Godly self-esteem comes from understanding that every person is valuable to God, not because of what they’ve done, but because they are created in the image of God. Worldly self-esteem simply says that every person is valuable, but it doesn’t go any further. It leaves the focus squarely on us. We’re told that we need to love ourselves more because we’re worth it.
Godly self-esteem, on the other hand, says that we are valuable because God made us. He has placed his stamp on us and we belong to him. Every person is valuable to God, and even though we are sinners, God still cares about and values each person. Sin has marred the image of God, but it’s still there.
A person with godly self-esteem also realizes that they have been purchased with the blood of Christ. God himself approves of them because of the blood of his son. They can rest secure in that position. They are a part of the precious family of God.

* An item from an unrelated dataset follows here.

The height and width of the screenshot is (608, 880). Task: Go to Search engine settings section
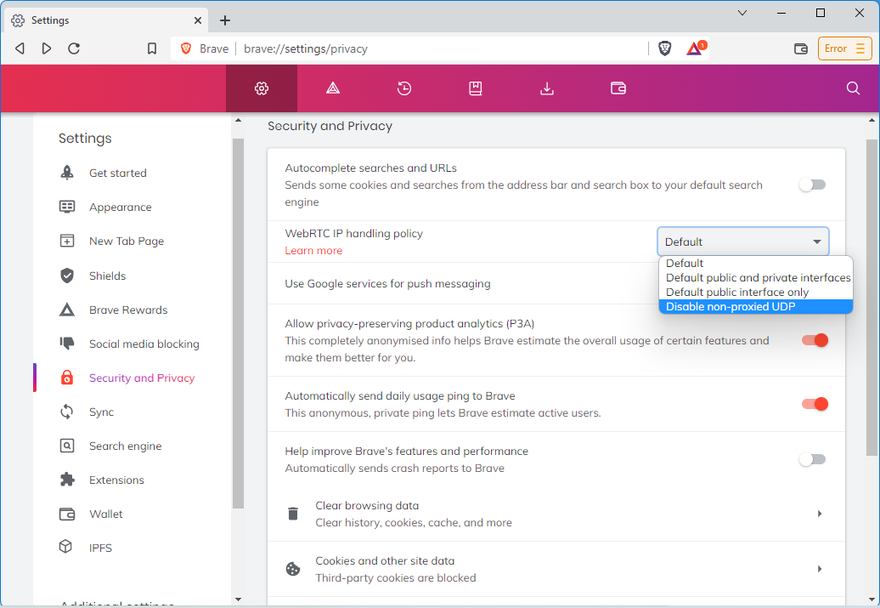(x=125, y=446)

So when it comes to things like losing weight, or cutting, or eating disorders, or body image, or loneliness, or any number of issues, we do need to have godly, appropriate self-esteem. The Bible doesn’t say that we are worthless. The Bible doesn’t say that we’re pieces of dirt. It says that we’re sinners. But it also says we are valuable to God because he made us and he bought us with blood. Our security and value doesn’t come from what we look like, or if we’re skinny, or if we’re popular. Our value comes from God himself.
Are we all desperate sinners who need a savior? Yes, absolutely. But being a desperate sinner doesn’t make me worthless. God has declared that I have worth simply by the fact that he created me. I can rest in that. I can be okay with who I am. Who God made me to be. And I want to help my fellow brothers and sisters and Christ realize that they too, are valuable to God.